Can Russia Ever Change?

By Ashot Egiazaryan (October 17, 2011)

Vladimir Putin’s decision to return to the Kremlin for a third term shows that, 20 years since the collapse of the Soviet Union, Russia remains unable to transform its political model. Russia retains a heavily centralized, highly inefficient state with weak institutions that do not represent the people. Property is still largely owned and controlled by government officials, civil society remains underdeveloped and consciousness of civic responsibility weak at best.

By historical standards, today’s authoritarian system in Russia is of the soft variety: The apparatus of repression is only used selectively and there are pockets of freedom, notably on the Internet, that the authorities choose not to control. Russians today also enjoy unprecedented freedom of travel.

Yet the much vaunted “stability” associated with Mr. Putin’s rule is threatened by a lack of civic participation. I’d estimate that roughly 20% of Russian society is progressively minded and capable of driving change. But this vital faction is largely apathetic and sees no prospect of fundamental reform. Marginalized by heavily managed state media and farcical elections, their energies are going to waste. Instead of a vigorous political debate among people with competing visions of how to run the country, there is silence.

At the same time, the ruling elite sense that Russia is set on a dangerous course. On the surface, Russia is doing fine. Oil prices are high, the country has no sovereign debt and the economy is growing at 4%, with foreign investors showing little sign of being deterred by the challenging business environment.

Boris Yeltsin, president of the Russian Federation, makes a speech from atop a tank in front of the Russian parliament building in 1991.

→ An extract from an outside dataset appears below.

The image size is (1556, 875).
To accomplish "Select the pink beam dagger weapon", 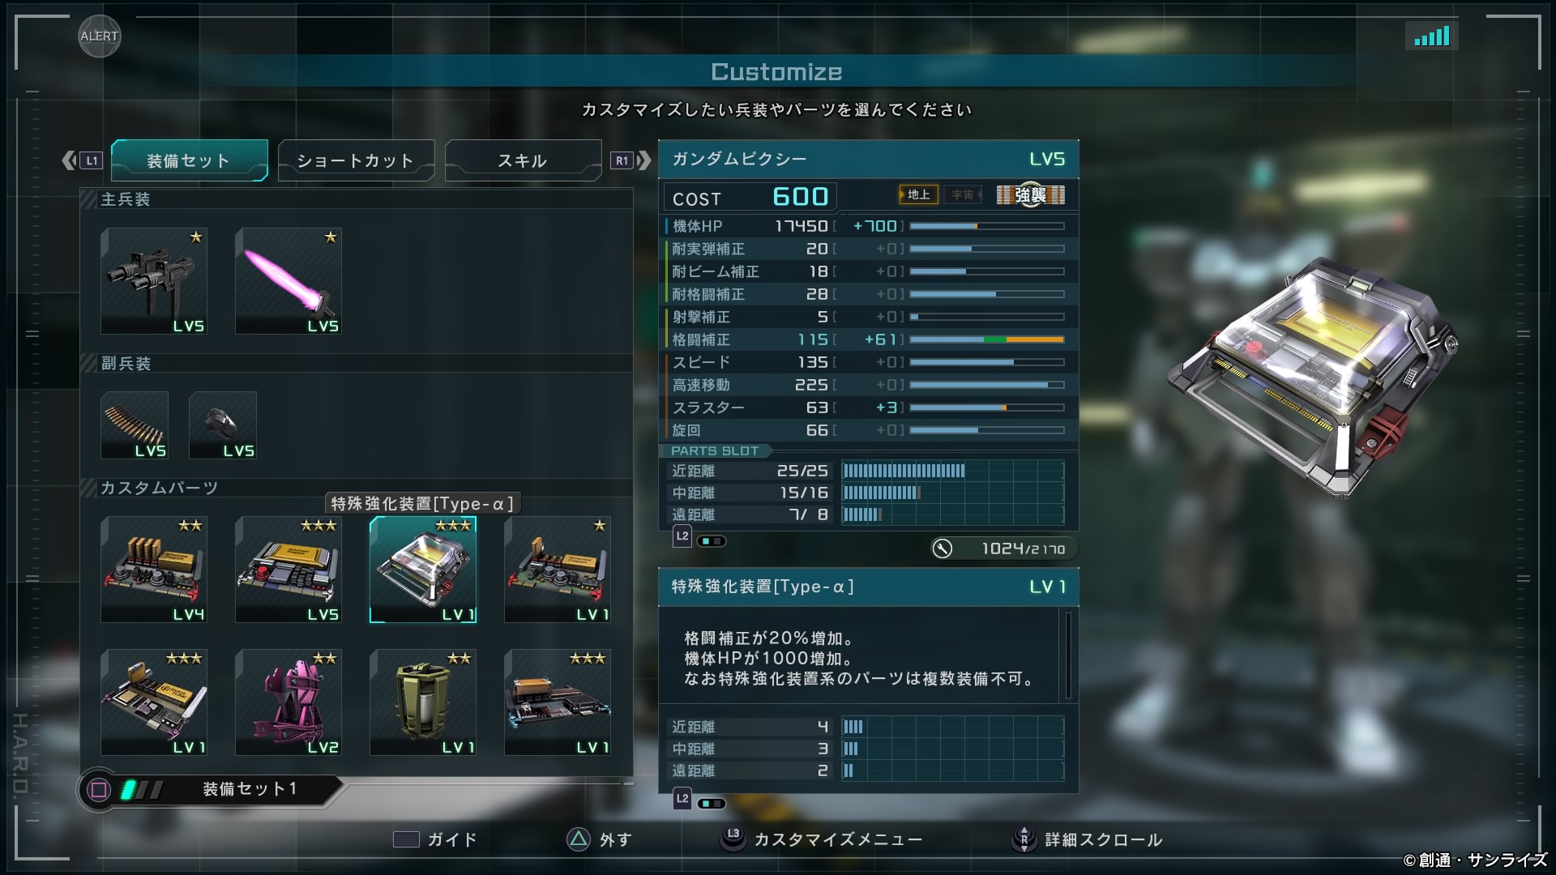I will point(289,281).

But Russia’s leaders have good reason to be concerned about Mr. Putin’s next six years as president. With raw materials still counting for 60% of foreign export earnings, Russia is exceptionally vulnerable to a drop in commodity prices, in particular oil prices. The legitimacy of the current leadership rests firmly on the fact that average salaries have risen by a factor of 10 over the last decade. But this feel-good factor is set to diminish as global growth slows, real incomes fail to keep pace with inflation and the costs of replacing inherited Soviet infrastructure and paying burgeoning pensions start to bite. Sooner or later, when the system stops delivering the goods, Russia’s ruling class is going to have to cope with a crisis of legitimacy.

Russia has never been as rich as today and nor has it been as corrupt. The remarkable work by civic activist Alexey Navalny to expose corrupt practices in state companies such as Rosneft and to encourage official accountability is an encouraging sign. A small but significant part of Russian society that supports his Internet-based campaign sees an opportunity to express its frustration at brazen theft by state officials.

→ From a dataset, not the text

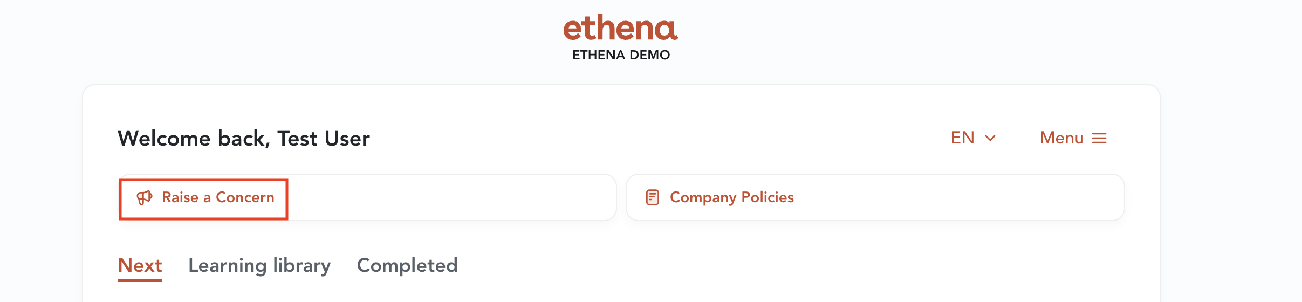
Task: Switch to the Completed tab
Action: pyautogui.click(x=407, y=265)
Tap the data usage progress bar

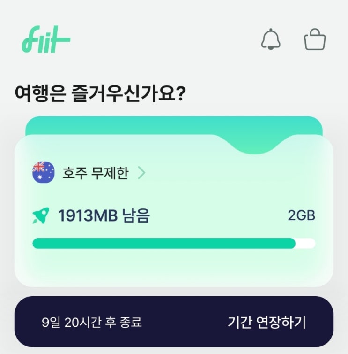(174, 243)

Nevertheless, corruption is only a symptom of the broader problem: a lack of functioning institutions to connect leaders with citizens based on respect for the law. Above all, Russian citizens need a system that allows for official accountability, the enforcement of their own rights and fair adjudication of disputes. The volume of Russia-related cases being heard in the European Court of Human Rights and other foreign jurisdictions is startling evidence of Russians’ lack of trust in their current legal environment.

Countervailing power does not feature in Russia’s political history. The so-called democrats who came to power after 1991 were, for the most part, not people who had struggled against the Soviet system, but rather its privileged beneficiaries who saw their opportunity to replace the old guard when the Soviet Union fractured. Unlike in the Baltic States and Poland, for example, Russia had no alternative elites with the determination and vision to move the country toward a more successful path of development.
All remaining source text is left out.